Medicaid is another ball of sunshine. I’m allowed one new wheelchair every ten years even though the best chairs are not designed to last more than six (on average). Getting a new wheelchair takes anywhere between six to eighteen months depending on how the paperwork blows. There are people who spout, “Oh, you can just go to such-and-such medical supply place and get that Hover Round my grandma uses. You can afford that without the government!” No. No, I can’t. I have Arthrogryposis, which is classified as a very complex and difficult condition. I can’t sit upright on my own power. I need custom parts built to fit my body. The least expensive chair I’ve ever had was $15,000. You try buying a $15,000 car every six years on an income of $700 per month. It can’t be done. It’s not possible.

Do you see the pattern here?
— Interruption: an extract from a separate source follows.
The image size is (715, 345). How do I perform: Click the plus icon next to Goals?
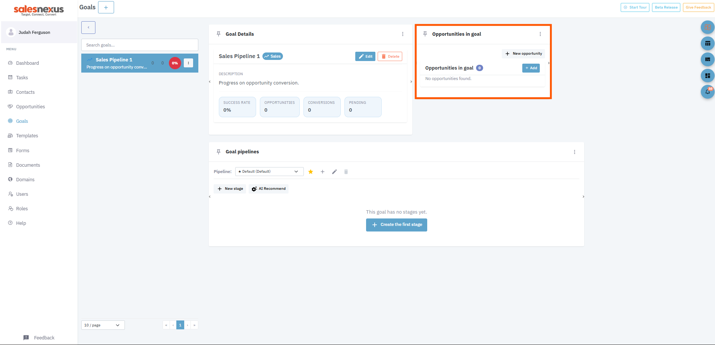[106, 7]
Large swaths of the American people are fine with having tax dollars going toward the care of the disabled and chronically ill as long as we don’t ask for too much. Survival is acceptable but how dare we demand to be allowed to pursue happiness like everybody else? In America if you’re disabled, you have to be grateful for the minimal assistance you receive while never, ever expecting to live out your dreams or aspirations. If you raise your voice and say, “This proposed legislation is going to put us at risk,” and if you dare to protest those proposed changes, you’re suddenly perceived as ungrateful, a drain on the system, fake protesters paid by liberals (yep, I saw that allegation today), or “causing a scene”. Because, as you know, the disabled, chronically ill, and financially disadvantaged should never dare show their faces in events that affect their lives far more than the politicians and taxpayers arguing over how far survival actually goes. It makes people uncomfortable to see us congregating and getting organized. That’s a threat to their ability to pretend like the help we receive through their oh so kind tax dollars allows us to have meaningful lives.

Be grateful for your duct tape wheelchair and your frozen processed dinners. We give you plenty of money for Social Security and Medicaid. And you’re really not going to feel these little cuts we’re hoping to make!
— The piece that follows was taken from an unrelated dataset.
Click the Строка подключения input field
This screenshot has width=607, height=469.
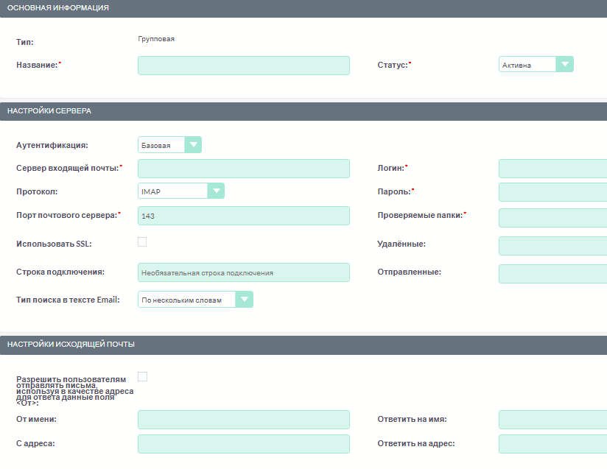243,272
Yes. Yes, we will. Every time there are “small cuts to Medicaid”, some piece of equipment I need is suddenly no longer covered or I’ll go to the pharmacist and he’ll stare inexplicably at the computer screen when he tells me I must now pay out of pocket for my prescription. All of my medications are the generic versions and none of them are covered anymore. I had to stop taking my medication for a sleep disorder because I can’t afford it. I have no dental. I have no vision. I have no physical therapy. I have no mental health care. I have no gynecological care. By the way, Planned Parenthood was my source for gynecological care but the current administration wants to de-fund that too. Basically, if I get shot, I’ll be covered. If I want to change medication for my chronic pain or my PTSD, I’m out of luck. Do I need a custom built bath chair since I haven’t actually been inside of a shower in literal years? Nope. Taxpayers are okay with paying for a plastic bench but I get blank stares and shrugged shoulders if I suggest a chair built for a complex disability. We’re talking about PVC pipes and mesh, people. This isn’t NASA technology.

Now the government is proposing more cuts? What else could they possibly take?
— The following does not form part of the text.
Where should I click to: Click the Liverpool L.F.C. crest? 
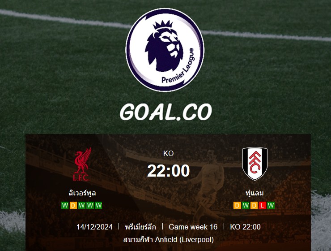tap(82, 164)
By the way, would you like to see my pressure sore? Maybe it’ll stop being so easy to reason away if I start posting gross photos of my sores. I literally have one on my arm right now that my friend had to buy me bandages for because my doctor can’t give me things like that without first writing a prescription and waiting for the pharmacy to ship in those bandages. A week means the difference between no infection or going into the hospital.

You think I’m joking. You think it’s not a big deal. You think we’re ungrateful if we ask for more than basic human survival. You think we actually want to be in this system.

Welcome to the Social Security and Medicaid systems as a quadriplegic. You’ll survive, but you won’t be given a chance to live.